++++ DATA FOR REVIEW ++++
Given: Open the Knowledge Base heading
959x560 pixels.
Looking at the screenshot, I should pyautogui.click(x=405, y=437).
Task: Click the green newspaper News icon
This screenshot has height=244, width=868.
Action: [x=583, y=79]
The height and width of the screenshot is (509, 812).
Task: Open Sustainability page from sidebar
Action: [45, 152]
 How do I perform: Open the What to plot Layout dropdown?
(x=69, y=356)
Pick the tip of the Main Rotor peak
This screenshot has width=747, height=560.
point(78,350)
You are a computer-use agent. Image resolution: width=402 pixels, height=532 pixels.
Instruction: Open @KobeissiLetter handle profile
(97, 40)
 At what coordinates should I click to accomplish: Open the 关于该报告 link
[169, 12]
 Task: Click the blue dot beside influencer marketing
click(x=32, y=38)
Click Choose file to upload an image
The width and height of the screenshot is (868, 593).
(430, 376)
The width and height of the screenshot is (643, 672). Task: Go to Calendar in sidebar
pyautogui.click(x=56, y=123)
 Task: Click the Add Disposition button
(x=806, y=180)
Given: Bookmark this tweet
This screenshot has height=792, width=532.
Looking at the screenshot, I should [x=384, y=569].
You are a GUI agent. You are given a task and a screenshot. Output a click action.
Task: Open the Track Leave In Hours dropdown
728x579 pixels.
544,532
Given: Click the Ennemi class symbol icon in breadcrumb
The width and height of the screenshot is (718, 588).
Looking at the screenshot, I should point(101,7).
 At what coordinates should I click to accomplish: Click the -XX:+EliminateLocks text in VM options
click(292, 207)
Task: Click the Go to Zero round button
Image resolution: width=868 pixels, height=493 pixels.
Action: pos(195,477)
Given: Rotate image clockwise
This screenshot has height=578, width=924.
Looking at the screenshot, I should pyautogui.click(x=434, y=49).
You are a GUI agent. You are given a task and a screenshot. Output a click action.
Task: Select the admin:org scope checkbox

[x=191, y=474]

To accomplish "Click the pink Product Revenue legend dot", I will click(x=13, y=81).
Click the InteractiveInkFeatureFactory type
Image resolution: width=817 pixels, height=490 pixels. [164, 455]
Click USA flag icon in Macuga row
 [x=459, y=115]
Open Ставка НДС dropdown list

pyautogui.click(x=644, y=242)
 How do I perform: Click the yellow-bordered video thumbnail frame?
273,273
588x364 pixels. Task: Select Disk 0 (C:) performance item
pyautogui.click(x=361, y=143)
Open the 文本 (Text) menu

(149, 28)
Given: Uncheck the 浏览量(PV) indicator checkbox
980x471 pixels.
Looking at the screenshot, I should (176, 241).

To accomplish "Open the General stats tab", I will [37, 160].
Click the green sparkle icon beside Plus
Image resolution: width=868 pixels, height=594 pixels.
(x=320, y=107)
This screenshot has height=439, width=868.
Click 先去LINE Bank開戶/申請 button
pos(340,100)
++++
- _WHAT NEEDS TO BE DONE_: Each line in the entries above, starting at the line with "Task: Click the Add Disposition button" and ending at the line with "Given: Rotate image clockwise", is to be printed exactly, and only those lines.

- _SOLUTION TO THIS PROBLEM_:
 Task: Click the Add Disposition button
(x=806, y=180)
Given: Bookmark this tweet
This screenshot has height=792, width=532.
Looking at the screenshot, I should [x=384, y=569].
You are a GUI agent. You are given a task and a screenshot. Output a click action.
Task: Open the Track Leave In Hours dropdown
728x579 pixels.
544,532
Given: Click the Ennemi class symbol icon in breadcrumb
The width and height of the screenshot is (718, 588).
Looking at the screenshot, I should point(101,7).
 At what coordinates should I click to accomplish: Click the -XX:+EliminateLocks text in VM options
click(292, 207)
Task: Click the Go to Zero round button
Image resolution: width=868 pixels, height=493 pixels.
Action: pos(195,477)
Given: Rotate image clockwise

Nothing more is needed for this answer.